▶ Activity
What you give back must match the records below word for word.

-- Information given follows --

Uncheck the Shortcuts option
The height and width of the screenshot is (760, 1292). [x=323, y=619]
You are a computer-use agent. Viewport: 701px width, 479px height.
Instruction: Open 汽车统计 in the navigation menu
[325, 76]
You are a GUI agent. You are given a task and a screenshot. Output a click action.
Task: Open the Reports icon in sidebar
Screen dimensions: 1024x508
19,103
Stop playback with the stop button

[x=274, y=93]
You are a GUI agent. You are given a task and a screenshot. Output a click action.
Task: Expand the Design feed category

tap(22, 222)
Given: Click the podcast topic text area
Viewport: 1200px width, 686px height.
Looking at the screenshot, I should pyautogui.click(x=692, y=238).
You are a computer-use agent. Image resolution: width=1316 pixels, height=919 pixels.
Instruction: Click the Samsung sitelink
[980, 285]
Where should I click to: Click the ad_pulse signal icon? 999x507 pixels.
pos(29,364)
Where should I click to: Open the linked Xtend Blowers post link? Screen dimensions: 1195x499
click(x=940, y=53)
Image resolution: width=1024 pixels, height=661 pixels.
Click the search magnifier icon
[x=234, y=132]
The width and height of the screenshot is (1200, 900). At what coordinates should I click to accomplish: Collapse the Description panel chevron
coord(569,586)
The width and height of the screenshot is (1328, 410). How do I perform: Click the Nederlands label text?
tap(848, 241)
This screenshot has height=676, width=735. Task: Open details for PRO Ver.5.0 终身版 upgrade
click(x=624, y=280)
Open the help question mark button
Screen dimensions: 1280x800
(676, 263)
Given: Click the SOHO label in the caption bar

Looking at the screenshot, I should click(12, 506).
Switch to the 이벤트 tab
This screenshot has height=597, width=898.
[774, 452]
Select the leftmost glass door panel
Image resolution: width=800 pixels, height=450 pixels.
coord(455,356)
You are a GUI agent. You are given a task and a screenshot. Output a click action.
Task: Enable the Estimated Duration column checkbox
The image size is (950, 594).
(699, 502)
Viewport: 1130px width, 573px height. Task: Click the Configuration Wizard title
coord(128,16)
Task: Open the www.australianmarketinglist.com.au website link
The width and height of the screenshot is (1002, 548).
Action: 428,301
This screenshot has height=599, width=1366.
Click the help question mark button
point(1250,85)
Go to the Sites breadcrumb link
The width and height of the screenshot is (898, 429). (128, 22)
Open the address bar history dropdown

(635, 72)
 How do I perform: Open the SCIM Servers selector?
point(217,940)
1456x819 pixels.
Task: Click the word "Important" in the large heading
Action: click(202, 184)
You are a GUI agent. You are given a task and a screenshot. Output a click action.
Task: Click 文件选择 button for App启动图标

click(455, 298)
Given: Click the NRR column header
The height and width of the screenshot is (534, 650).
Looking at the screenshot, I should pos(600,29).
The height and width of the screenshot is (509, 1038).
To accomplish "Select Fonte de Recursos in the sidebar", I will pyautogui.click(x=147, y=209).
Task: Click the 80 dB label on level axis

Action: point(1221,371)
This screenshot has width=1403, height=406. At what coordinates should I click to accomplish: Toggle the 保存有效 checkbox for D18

-- Information given concluded --

▶ Answer to the problem
Uncheck the Shortcuts option
The height and width of the screenshot is (760, 1292). [x=323, y=619]
You are a computer-use agent. Viewport: 701px width, 479px height.
Instruction: Open 汽车统计 in the navigation menu
[325, 76]
You are a GUI agent. You are given a task and a screenshot. Output a click action.
Task: Open the Reports icon in sidebar
Screen dimensions: 1024x508
19,103
Stop playback with the stop button

[x=274, y=93]
You are a GUI agent. You are given a task and a screenshot. Output a click action.
Task: Expand the Design feed category

tap(22, 222)
Given: Click the podcast topic text area
Viewport: 1200px width, 686px height.
Looking at the screenshot, I should pyautogui.click(x=692, y=238).
You are a computer-use agent. Image resolution: width=1316 pixels, height=919 pixels.
Instruction: Click the Samsung sitelink
[980, 285]
Where should I click to: Click the ad_pulse signal icon? 999x507 pixels.
pos(29,364)
Where should I click to: Open the linked Xtend Blowers post link? Screen dimensions: 1195x499
click(x=940, y=53)
Image resolution: width=1024 pixels, height=661 pixels.
Click the search magnifier icon
[x=234, y=132]
The width and height of the screenshot is (1200, 900). At what coordinates should I click to accomplish: Collapse the Description panel chevron
coord(569,586)
The width and height of the screenshot is (1328, 410). How do I perform: Click the Nederlands label text?
tap(848, 241)
This screenshot has height=676, width=735. Task: Open details for PRO Ver.5.0 终身版 upgrade
click(x=624, y=280)
Open the help question mark button
Screen dimensions: 1280x800
(676, 263)
Given: Click the SOHO label in the caption bar

Looking at the screenshot, I should click(12, 506).
Switch to the 이벤트 tab
This screenshot has height=597, width=898.
[774, 452]
Select the leftmost glass door panel
Image resolution: width=800 pixels, height=450 pixels.
coord(455,356)
You are a GUI agent. You are given a task and a screenshot. Output a click action.
Task: Enable the Estimated Duration column checkbox
The image size is (950, 594).
(699, 502)
Viewport: 1130px width, 573px height. Task: Click the Configuration Wizard title
coord(128,16)
Task: Open the www.australianmarketinglist.com.au website link
The width and height of the screenshot is (1002, 548).
Action: 428,301
This screenshot has height=599, width=1366.
Click the help question mark button
point(1250,85)
Go to the Sites breadcrumb link
The width and height of the screenshot is (898, 429). (128, 22)
Open the address bar history dropdown

(635, 72)
 How do I perform: Open the SCIM Servers selector?
point(217,940)
1456x819 pixels.
Task: Click the word "Important" in the large heading
Action: click(202, 184)
You are a GUI agent. You are given a task and a screenshot. Output a click action.
Task: Click 文件选择 button for App启动图标

click(455, 298)
Given: Click the NRR column header
The height and width of the screenshot is (534, 650).
Looking at the screenshot, I should pos(600,29).
The height and width of the screenshot is (509, 1038).
To accomplish "Select Fonte de Recursos in the sidebar", I will pyautogui.click(x=147, y=209).
Task: Click the 80 dB label on level axis

Action: point(1221,371)
This screenshot has width=1403, height=406. At what coordinates should I click to accomplish: Toggle the 保存有效 checkbox for D18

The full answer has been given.